Set out exactly, and with nothing added, the line containing "You are a computer-use agent. This" and every line after it through the final line of the data.

GIVEN RECORDS:
################

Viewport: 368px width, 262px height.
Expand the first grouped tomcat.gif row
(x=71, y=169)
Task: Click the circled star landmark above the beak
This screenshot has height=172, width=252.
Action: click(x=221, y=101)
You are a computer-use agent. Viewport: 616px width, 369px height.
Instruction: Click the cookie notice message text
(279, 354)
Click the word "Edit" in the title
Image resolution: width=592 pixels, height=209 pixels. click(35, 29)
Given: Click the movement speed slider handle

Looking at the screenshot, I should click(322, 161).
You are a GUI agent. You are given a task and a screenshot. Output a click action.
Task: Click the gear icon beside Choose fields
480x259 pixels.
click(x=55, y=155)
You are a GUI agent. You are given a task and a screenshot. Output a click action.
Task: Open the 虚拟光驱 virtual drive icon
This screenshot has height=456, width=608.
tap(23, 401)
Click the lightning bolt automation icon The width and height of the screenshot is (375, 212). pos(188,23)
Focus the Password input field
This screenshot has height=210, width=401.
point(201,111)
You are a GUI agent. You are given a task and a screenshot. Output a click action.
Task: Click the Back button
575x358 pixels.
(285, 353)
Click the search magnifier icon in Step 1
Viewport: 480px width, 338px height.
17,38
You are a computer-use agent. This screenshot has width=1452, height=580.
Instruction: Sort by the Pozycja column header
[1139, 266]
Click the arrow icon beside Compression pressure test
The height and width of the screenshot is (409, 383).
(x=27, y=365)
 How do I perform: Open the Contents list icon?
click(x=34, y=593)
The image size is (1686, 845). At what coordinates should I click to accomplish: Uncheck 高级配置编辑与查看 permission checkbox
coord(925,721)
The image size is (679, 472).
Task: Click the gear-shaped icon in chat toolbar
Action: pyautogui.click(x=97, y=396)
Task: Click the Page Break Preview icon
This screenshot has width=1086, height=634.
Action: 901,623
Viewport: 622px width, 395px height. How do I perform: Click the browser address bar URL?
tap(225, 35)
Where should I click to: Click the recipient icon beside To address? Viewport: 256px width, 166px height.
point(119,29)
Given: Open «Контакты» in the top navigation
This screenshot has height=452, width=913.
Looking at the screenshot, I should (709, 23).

################

OUTPUT BELOW:
You are a computer-use agent. This screenshot has width=1452, height=580.
Instruction: Sort by the Pozycja column header
[1139, 266]
Click the arrow icon beside Compression pressure test
The height and width of the screenshot is (409, 383).
(x=27, y=365)
 How do I perform: Open the Contents list icon?
click(x=34, y=593)
The image size is (1686, 845). At what coordinates should I click to accomplish: Uncheck 高级配置编辑与查看 permission checkbox
coord(925,721)
The image size is (679, 472).
Task: Click the gear-shaped icon in chat toolbar
Action: pyautogui.click(x=97, y=396)
Task: Click the Page Break Preview icon
This screenshot has width=1086, height=634.
Action: 901,623
Viewport: 622px width, 395px height. How do I perform: Click the browser address bar URL?
tap(225, 35)
Where should I click to: Click the recipient icon beside To address? Viewport: 256px width, 166px height.
point(119,29)
Given: Open «Контакты» in the top navigation
This screenshot has height=452, width=913.
Looking at the screenshot, I should (709, 23).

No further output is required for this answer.